Procedural Matters - Appellate Procedure - Jurisdiction/Authority
“BEYTİ” Trademark
BEYTİ A.Ş. vs. TURKISH PATENT INSTITUTE
(*) Court of Ankara on Intellectual and Industrial Rights
Case No. 2004/21 - Decision No. 2004/355 - (15.12.2004)
An action(*) was instituted against the Turkish Patent Institute for the determination/ acknowledgment of the notoriety of the trademark BEYTI and for the withdrawal of the administrative decision partially refusing the registration of the trademark BEYTI for the goods “Meat, fish; poultry and game meat…” in class 29 and “Bread, pide (Turkish style calzone), pizza, lahmacun (Turkish style meat pizza)” in class 30 on grounds that the word BEYTI (a kind of kebab -grilled/broiled pieces of meat- named after the plaintiff) is descriptive and deceptive for said goods according to Articles 7/1-c and f of the Decree-Law no.556 on Trademarks.
The plaintiff claimed that he has acquired rights on the indication BEYTI owing to its prior registrations no.122465 and 137514, that the word BEYTI is being used as trademark for more than 60 years for rejected goods, that therefore it has acquired distinctiveness. The plaintiff further claimed that the trademark BEYTI has become a well-known trademark and that therefore the reputation of its trademarks should be determined/ascertained by the Court as well.
The defendant objected by asserting that the decision of the Turkish Patent Institute is justified.
The Court following the favorable conclusions of the expert’s report decided that as defined in different sources BEYTI is a special kind of kebab, which has been prepared by the founder of the plaintiff firm Mr. BEYTI GULER and named after him and that therefore it cannot be considered as descriptive for the rejected goods.

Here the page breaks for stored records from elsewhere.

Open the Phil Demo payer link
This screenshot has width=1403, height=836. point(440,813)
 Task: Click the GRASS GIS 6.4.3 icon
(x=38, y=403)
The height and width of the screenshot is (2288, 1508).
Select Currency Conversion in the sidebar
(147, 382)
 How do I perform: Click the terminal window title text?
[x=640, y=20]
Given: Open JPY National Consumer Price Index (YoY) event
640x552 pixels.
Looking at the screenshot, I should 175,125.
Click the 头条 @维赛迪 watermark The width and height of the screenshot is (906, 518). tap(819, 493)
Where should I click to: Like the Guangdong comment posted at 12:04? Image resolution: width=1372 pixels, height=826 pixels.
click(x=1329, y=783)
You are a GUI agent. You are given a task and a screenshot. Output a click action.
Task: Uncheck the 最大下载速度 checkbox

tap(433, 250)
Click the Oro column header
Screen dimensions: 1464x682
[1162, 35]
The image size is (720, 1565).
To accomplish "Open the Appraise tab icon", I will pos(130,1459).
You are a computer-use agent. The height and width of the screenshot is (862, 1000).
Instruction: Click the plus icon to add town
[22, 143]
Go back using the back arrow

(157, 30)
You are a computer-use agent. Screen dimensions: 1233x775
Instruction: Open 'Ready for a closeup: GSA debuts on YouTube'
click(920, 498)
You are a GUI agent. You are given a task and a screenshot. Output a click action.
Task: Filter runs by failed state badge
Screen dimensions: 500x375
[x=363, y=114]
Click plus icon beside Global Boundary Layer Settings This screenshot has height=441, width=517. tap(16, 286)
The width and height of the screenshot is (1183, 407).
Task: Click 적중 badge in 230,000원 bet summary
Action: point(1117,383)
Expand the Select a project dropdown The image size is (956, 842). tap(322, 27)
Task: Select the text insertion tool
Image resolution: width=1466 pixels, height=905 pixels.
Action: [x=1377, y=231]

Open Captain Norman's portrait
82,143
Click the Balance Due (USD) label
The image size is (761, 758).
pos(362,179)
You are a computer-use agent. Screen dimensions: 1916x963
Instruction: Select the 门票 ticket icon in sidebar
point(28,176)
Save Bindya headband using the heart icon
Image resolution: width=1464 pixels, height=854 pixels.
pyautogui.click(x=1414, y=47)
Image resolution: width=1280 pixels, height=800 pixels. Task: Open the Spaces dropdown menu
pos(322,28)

The Court declared that the trademark BEYTI has been registered since 1970 for same goods in the name of the plaintiff, that the plaintiff has run “meat restaurant” since 1945, that the trademark BEYTI has been subject to several articles in magazines and newspapers and has acquired distinctiveness, that the trademark BEYTI cannot be deceptive for the rejected goods in the sense of Article 7/1f of the Decree-Law no.556.
The Court ruled that the kind of kebab known as “BEYTI KEBAB” has been created and made well known and famous by the plaintiff and that although it has become the name of a special kebab and is being widely used throughout Turkey under this name, the plaintiff has still registrations for the trademark BEYTI, that the word BEYTI has acquired distinctiveness trough longstanding and qualified use of the plaintiff and that therefore it is unjustified to reject the trademark according to the Article 7/c (descriptiveness) of the Decree-Law disregarding the last paragraph of same article reading “The registration of a trademark shall not be refused according to sub-paragraphs (a), (c), (d) where the trademark has acquired distinctive character in respect of the good(s) or service(s) for which it is to be registered as of the use made thereof prior to the date of registration.”
As to the rejection on ground of deceptiveness, the Court decided that it is obvious that the indication BEYTI is not to be considered as deceptive for the goods in class 29 and 30, since subject indication is being used for the special kind of kebab created by the plaintiff and named after the founder of the plaintiff and since said indication has become well-known and famous owing to the acts of the plaintiff.
The Court has rejected the plaintiff’s claim with regard to the determination/ascertainment of its trademark BEYTI on grounds that no application was filed with the T.P.I. for the acknowledgement of the notoriety of the trademark and without following the procedure defined in the Decree-Law no.556 for the registration of the trademarks, it is not possible to directly institute a Court action for determination/acknowledgement of the reputation of the trademark.